**EXERCISE PROMPT**. Go through the lines below and repeat each one exactly, skipping pictures.

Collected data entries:
━━━━

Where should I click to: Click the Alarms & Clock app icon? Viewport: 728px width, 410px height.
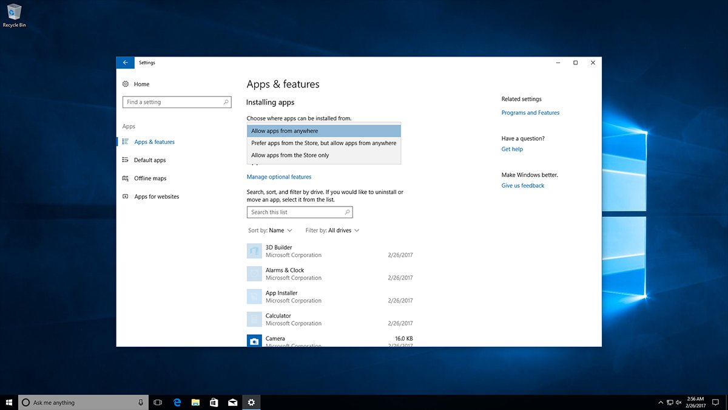click(254, 274)
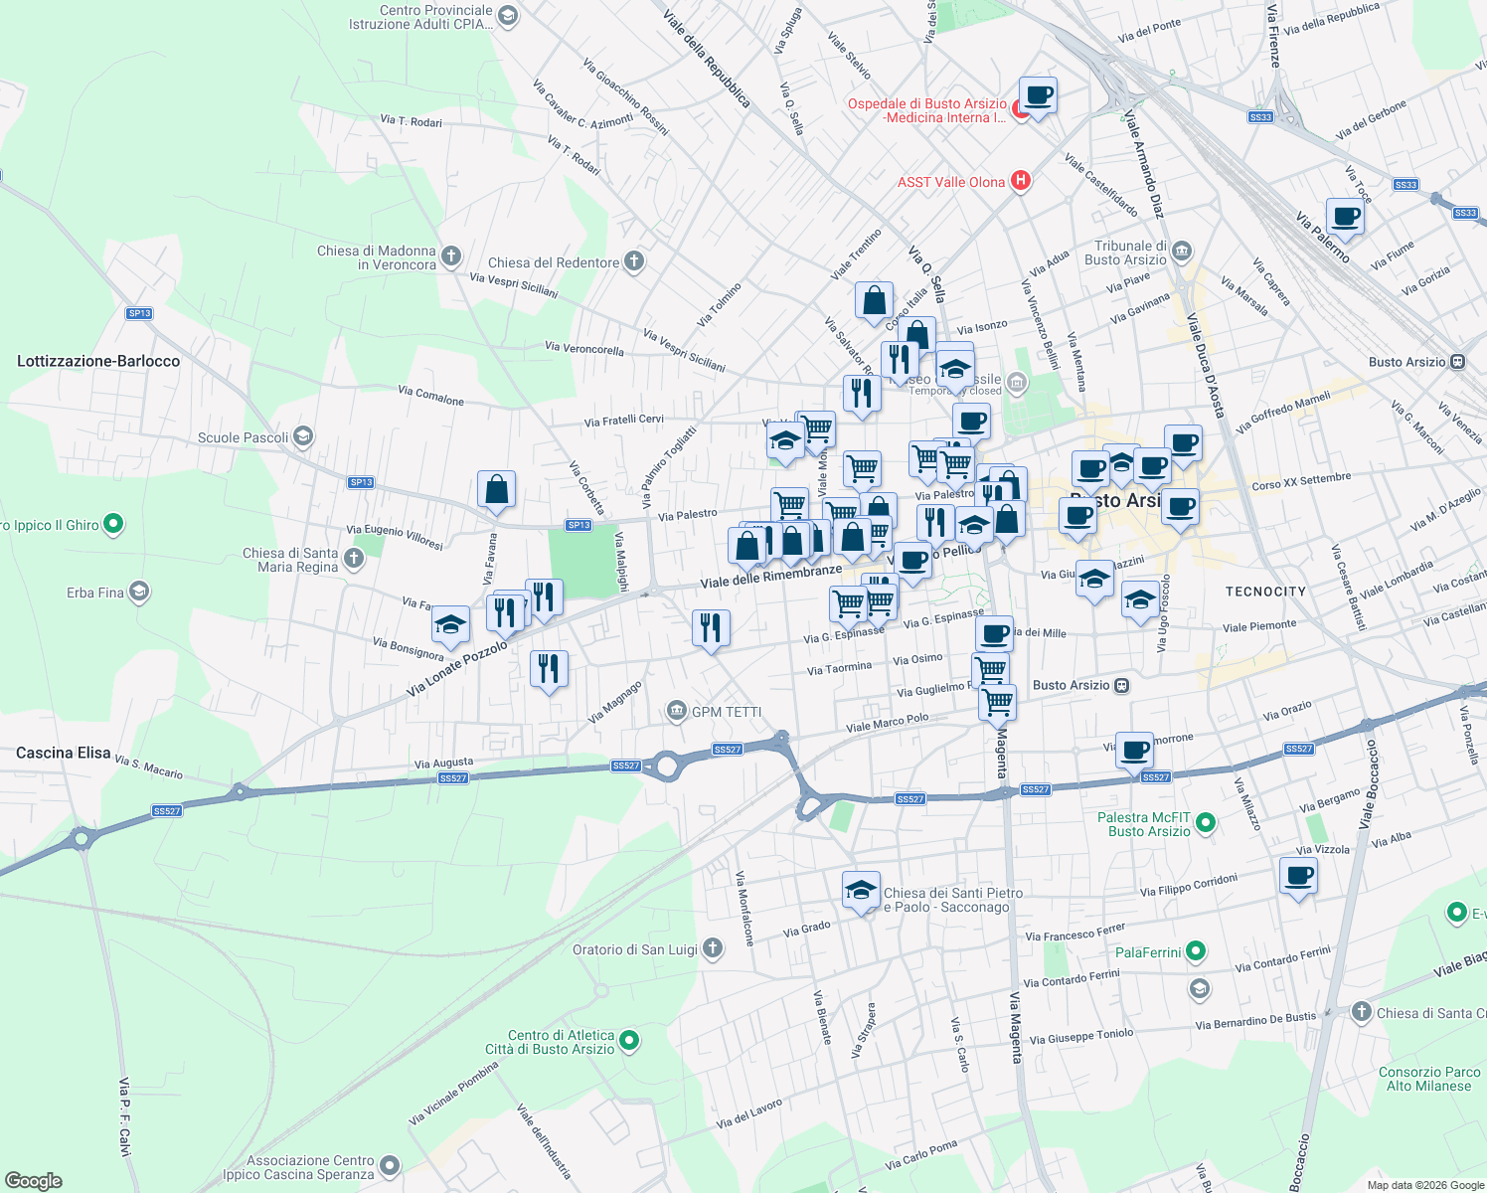Select the Scuole Pascoli marker
The width and height of the screenshot is (1487, 1193).
click(x=301, y=435)
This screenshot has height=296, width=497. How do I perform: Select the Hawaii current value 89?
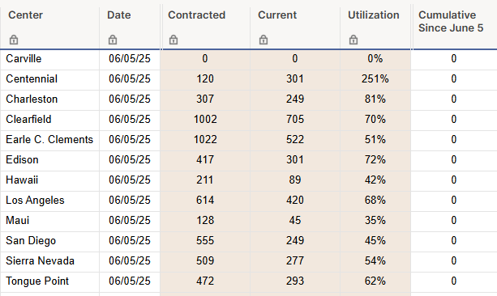[x=295, y=180]
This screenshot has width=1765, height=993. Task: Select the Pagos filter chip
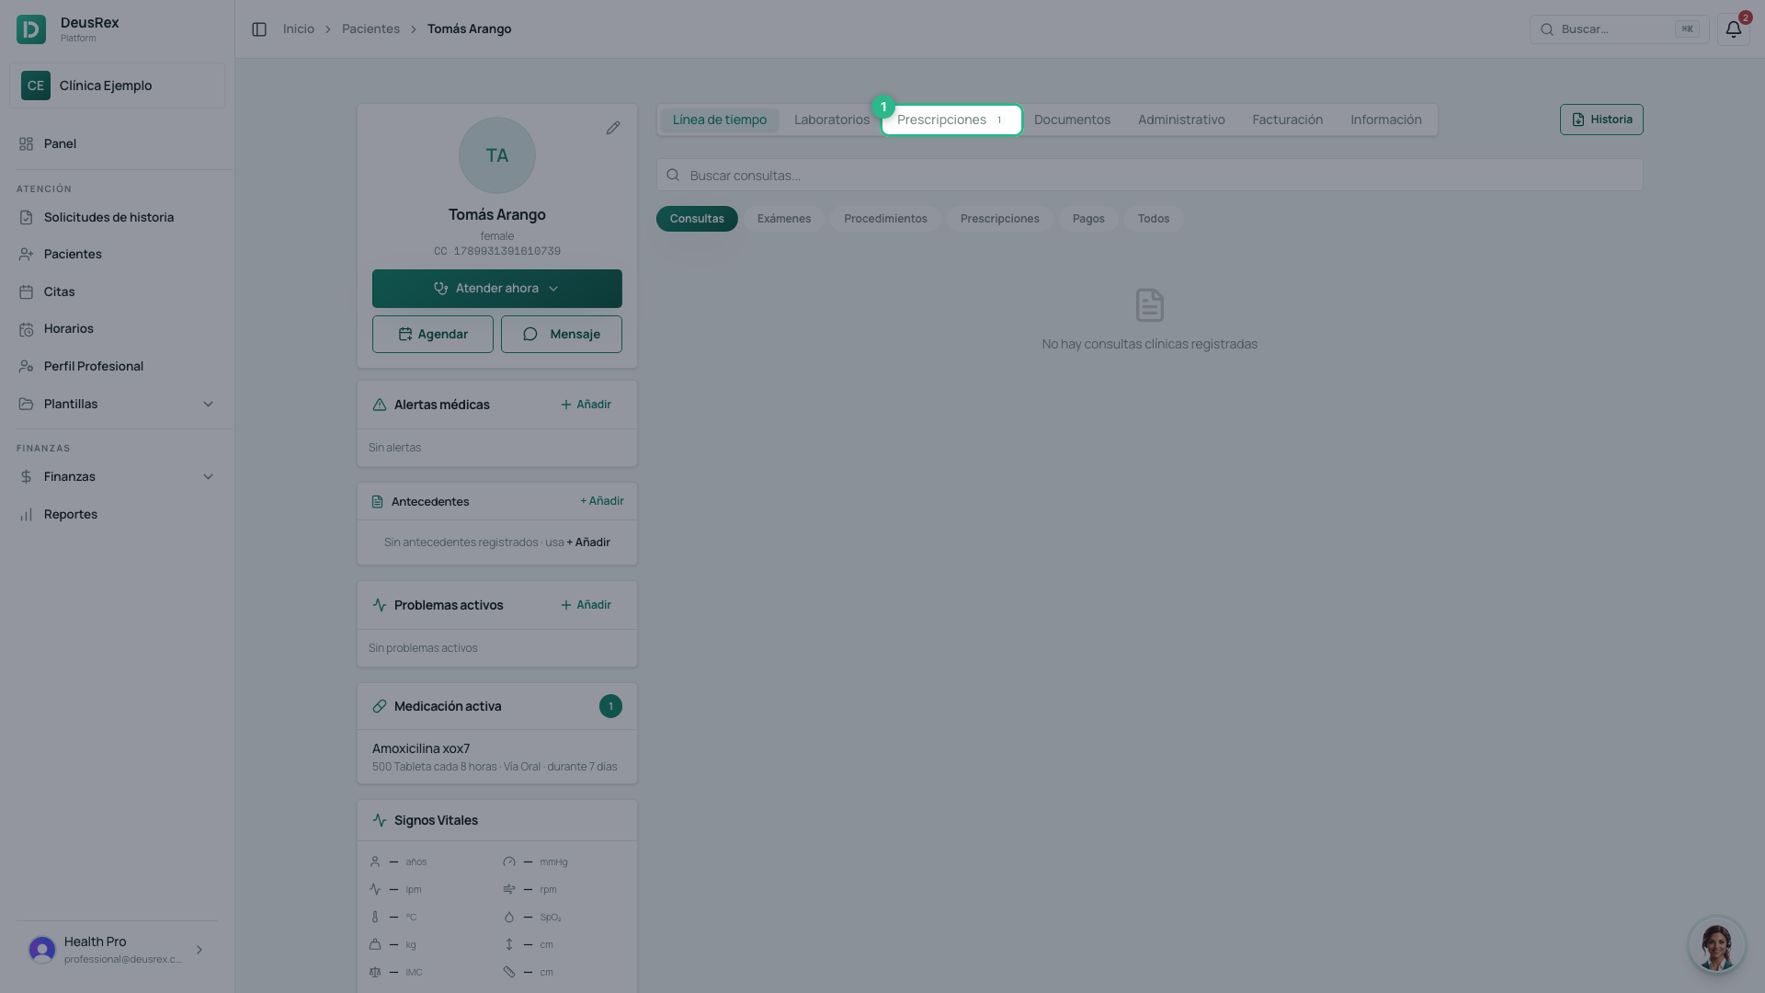tap(1088, 219)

━━━━

**RESULT OF THIS TASK**.
Where should I click to: Click the Alarms & Clock app icon? Viewport: 728px width, 410px height.
click(254, 274)
Select the Scuole Pascoli marker
The width and height of the screenshot is (1487, 1193).
click(x=301, y=435)
This screenshot has height=296, width=497. How do I perform: Select the Hawaii current value 89?
[x=295, y=180]
This screenshot has width=1765, height=993. Task: Select the Pagos filter chip
tap(1088, 219)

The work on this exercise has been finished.